§ **What you are asked to do**:
Convert the entries below into a JSON list of strings, one string per line and no strings for blank lines. Leave the pictures out.

§ **Records provided**:
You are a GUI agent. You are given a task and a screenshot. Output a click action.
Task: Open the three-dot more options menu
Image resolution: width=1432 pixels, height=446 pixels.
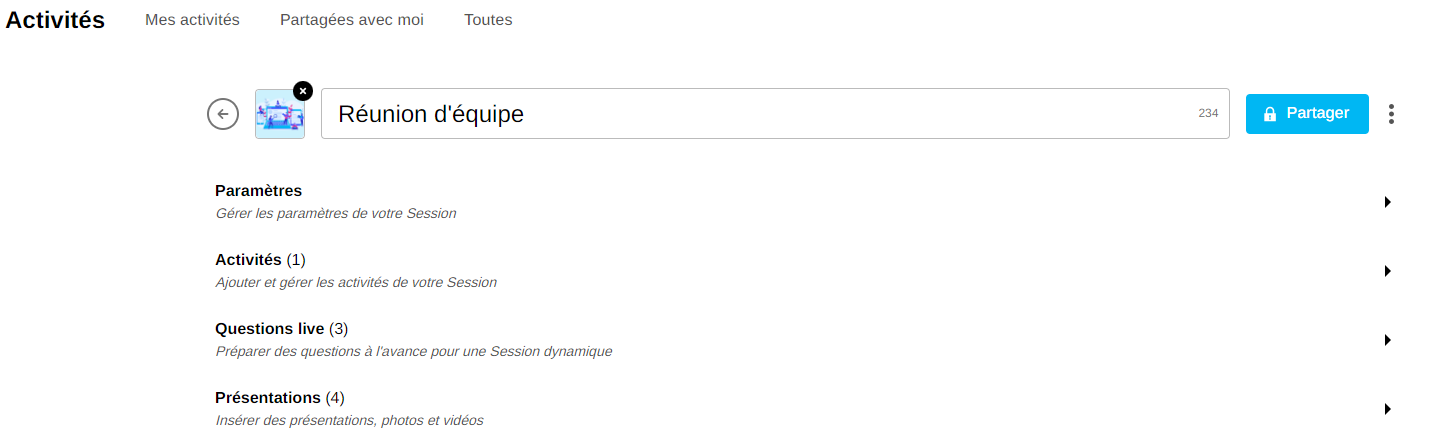pos(1391,114)
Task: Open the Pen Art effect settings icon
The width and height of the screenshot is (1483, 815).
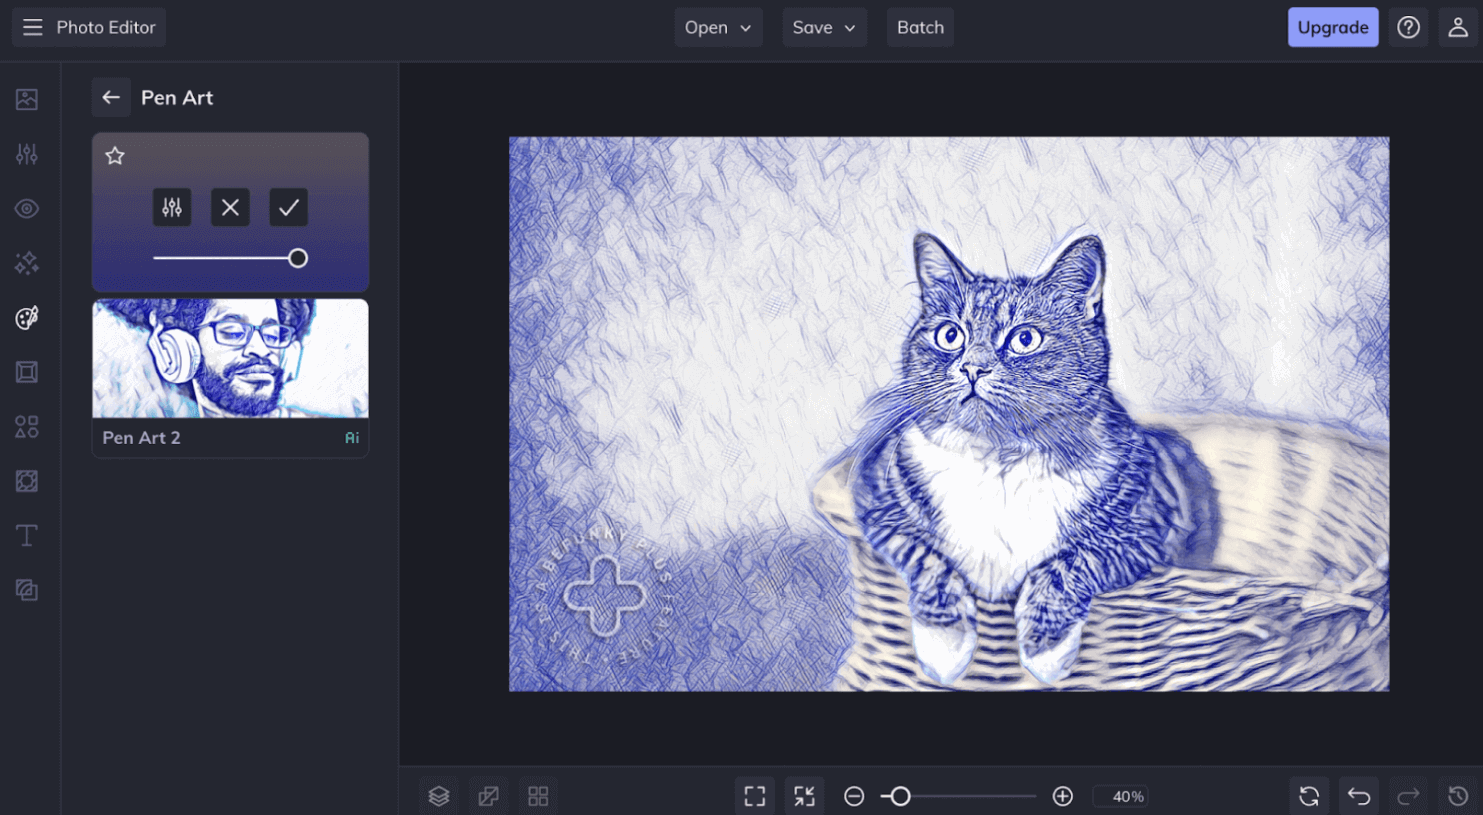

§ **Answer to this exercise**:
[
  "You are a GUI agent. You are given a task and a screenshot. Output a click action.",
  "Task: Open the three-dot more options menu",
  "Image resolution: width=1432 pixels, height=446 pixels.",
  "pos(1391,114)",
  "Task: Open the Pen Art effect settings icon",
  "The width and height of the screenshot is (1483, 815)."
]